通过含化学源项的Navier-Stokes方程对激波与可燃界面相互作用（RSBI）进行数值研究，讨论三种氢氧化学反应机理对点火过程、燃烧效率和面积压缩率等物理化学特征的影响.三种化学反应分别为：Evans-Schexnayder反应模型（ES模型），Jachimowski反应模型（J模型）及Ó Conaire反应模型（Ó模型）.研究表明：ES模型下的气泡点火延迟时间最大，平衡温度最低且点火位置异于J模型和Ó模型.采用无量纲面积来表征激波和燃烧作用气泡的形变特征，结果表明：燃烧释热阶段的气泡面积对化学反应模型的选择非常敏感，其中J模型的面积膨胀率最高.然而对于模拟长期发展的RSBI流场燃烧效率，不同化学反应模型之间的差异相对缩小.由于ES模型难以准确捕捉点火位置，J模型和Ó模型更适合模拟RSBI这类复杂流动的点火现象及燃烧流动耦合过程.

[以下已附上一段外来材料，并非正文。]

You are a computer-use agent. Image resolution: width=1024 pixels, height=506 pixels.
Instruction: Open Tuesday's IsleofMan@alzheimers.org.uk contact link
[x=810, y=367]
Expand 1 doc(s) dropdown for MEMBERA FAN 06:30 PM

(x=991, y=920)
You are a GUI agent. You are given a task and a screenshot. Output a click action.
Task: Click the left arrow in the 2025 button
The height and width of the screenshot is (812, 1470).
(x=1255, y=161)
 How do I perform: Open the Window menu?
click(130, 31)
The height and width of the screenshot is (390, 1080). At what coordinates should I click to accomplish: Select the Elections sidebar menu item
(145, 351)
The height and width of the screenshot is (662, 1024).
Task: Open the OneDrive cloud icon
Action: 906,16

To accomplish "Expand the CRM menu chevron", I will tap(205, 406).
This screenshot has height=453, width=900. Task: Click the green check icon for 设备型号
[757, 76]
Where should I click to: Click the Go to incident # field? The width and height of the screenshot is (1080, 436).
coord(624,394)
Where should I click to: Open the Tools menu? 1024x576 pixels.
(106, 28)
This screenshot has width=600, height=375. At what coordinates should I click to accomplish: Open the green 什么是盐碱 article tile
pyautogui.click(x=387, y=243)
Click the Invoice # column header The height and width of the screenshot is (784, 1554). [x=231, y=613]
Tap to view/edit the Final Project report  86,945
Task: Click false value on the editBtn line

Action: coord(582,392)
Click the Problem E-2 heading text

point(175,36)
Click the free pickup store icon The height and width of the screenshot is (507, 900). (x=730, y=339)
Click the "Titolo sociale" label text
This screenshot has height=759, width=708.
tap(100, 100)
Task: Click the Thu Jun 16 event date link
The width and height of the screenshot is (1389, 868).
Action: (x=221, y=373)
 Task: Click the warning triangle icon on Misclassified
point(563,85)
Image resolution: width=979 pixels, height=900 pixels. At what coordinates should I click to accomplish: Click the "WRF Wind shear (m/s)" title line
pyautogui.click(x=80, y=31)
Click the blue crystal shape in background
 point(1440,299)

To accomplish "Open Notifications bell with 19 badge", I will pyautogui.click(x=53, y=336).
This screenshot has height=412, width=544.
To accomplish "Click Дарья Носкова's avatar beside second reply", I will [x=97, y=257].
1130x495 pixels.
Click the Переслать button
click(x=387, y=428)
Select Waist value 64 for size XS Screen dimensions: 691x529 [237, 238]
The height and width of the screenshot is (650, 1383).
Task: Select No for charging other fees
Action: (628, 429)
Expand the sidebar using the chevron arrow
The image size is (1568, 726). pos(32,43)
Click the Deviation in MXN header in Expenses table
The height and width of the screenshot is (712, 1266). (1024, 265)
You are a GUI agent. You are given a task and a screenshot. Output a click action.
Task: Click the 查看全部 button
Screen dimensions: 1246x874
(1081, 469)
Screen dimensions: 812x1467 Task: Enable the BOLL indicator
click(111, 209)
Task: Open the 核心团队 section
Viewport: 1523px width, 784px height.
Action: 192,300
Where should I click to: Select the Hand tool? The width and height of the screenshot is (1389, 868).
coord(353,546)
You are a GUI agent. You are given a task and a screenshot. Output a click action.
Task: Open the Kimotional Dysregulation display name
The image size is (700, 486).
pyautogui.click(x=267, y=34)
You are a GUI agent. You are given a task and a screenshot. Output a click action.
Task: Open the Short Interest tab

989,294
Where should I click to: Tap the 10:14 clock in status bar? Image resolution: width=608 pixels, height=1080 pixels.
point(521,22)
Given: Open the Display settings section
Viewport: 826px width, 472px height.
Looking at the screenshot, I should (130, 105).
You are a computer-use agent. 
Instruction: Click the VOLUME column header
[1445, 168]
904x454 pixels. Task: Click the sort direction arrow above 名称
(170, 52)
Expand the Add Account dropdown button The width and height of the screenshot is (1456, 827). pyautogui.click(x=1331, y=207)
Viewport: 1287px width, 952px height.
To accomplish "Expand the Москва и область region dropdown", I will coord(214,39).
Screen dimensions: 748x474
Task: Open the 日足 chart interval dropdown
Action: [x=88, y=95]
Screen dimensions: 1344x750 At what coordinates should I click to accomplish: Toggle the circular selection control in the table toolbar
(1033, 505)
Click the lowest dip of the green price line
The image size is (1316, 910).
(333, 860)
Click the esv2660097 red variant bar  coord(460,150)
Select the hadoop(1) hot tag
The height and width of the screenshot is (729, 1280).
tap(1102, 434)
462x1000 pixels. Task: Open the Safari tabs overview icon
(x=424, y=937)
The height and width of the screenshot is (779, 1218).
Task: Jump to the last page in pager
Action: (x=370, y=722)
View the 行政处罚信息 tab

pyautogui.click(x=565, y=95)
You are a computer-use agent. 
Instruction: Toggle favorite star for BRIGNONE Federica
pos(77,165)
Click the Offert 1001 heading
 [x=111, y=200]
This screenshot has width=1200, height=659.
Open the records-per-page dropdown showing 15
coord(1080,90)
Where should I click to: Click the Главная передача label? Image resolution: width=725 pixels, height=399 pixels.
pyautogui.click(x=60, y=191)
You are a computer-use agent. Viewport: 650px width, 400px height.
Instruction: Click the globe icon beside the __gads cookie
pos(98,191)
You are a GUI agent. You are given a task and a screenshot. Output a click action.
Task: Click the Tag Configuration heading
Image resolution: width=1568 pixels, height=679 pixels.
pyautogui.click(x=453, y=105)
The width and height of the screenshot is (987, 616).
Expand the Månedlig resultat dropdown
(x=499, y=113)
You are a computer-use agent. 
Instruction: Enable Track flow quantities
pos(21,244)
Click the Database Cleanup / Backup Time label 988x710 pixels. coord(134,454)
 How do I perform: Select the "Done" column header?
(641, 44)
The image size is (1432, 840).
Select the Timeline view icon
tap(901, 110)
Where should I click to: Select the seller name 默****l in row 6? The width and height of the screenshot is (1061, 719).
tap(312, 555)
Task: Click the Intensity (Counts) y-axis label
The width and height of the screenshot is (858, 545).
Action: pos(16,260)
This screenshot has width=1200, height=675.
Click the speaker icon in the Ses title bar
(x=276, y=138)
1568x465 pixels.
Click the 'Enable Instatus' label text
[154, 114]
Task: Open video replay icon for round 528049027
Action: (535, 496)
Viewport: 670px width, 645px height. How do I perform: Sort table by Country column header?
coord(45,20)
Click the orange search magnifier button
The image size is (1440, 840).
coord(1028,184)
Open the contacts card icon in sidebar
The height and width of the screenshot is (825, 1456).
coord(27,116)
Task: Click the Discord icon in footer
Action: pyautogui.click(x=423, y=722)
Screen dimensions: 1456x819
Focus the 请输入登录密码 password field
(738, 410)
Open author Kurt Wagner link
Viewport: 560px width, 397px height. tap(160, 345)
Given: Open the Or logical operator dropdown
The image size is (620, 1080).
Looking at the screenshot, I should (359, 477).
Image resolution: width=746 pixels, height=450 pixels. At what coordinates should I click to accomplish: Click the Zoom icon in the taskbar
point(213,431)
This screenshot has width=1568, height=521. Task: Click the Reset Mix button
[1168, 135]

Numerical Study on Influence of Reaction Mechanisms on Reactive Shock Bubble Interaction

We solve Navier-Stokes equation with chemical source term, focusing on effect of three oxygen-hydrogen chemical reaction mechanisms on ignition, combustion efficiency and area compression ratio of reactive shock bubble interaction(RSBI). These chemical reaction mechanisms are Evans-Schexnayder(ES) model, Jachimowski(J) model, Ó Conaire(Ó) model, respectively. Results simulated with ES model show that subjected to shock wave,bubble has the largest ignition delay; the lowest balanced temperature and its ignition position is different from J model and Ó model.Dimensionless area is adopted to characterize shape of bubble under effect of shock and combustion. It shows that simulation of bubble area is closely related to chemical reaction model after stage of heat release,and J model has the highest dilation rate. In simulating combustion efficiency of long-term RSBI flow field, differences among chemical reaction models are relatively decreased. As ES model fails to reveal ignition position correctly, J model and Ó model are suitable for simulating RSBI.